(GIVEN DATA Opens)
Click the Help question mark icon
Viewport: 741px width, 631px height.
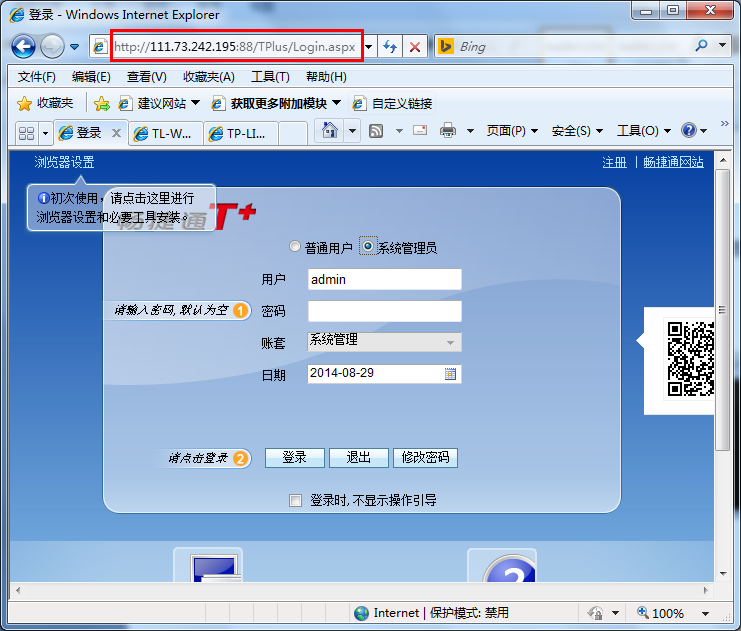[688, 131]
(GIVEN DATA Closes)
(GIVEN DATA Opens)
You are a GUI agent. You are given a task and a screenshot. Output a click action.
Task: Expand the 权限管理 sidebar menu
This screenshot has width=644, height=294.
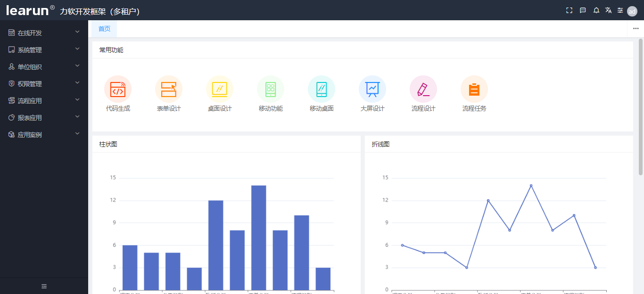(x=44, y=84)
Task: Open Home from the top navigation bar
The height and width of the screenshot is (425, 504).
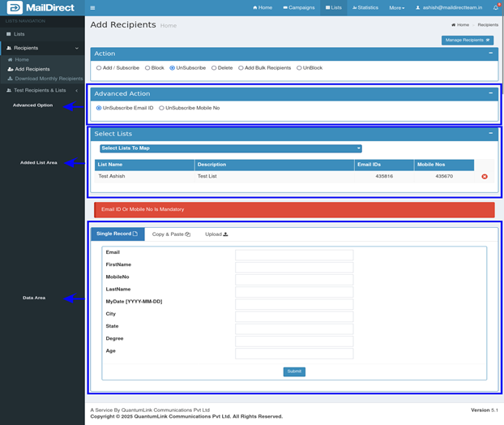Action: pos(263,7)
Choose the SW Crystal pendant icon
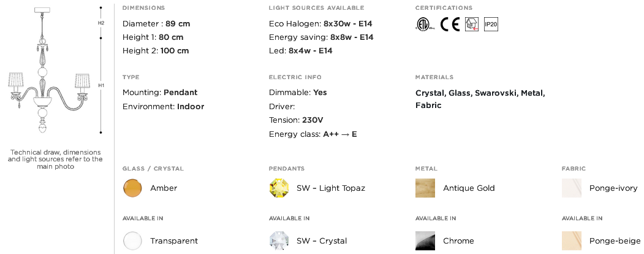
(GIVEN DATA Closes)
INSTRUCTIONS FOR THE TASK — Show a copy of each line from the records above in which the string "icon" occurs.

EXPECTED OUTPUT —
Click the Help question mark icon
Choose the SW Crystal pendant icon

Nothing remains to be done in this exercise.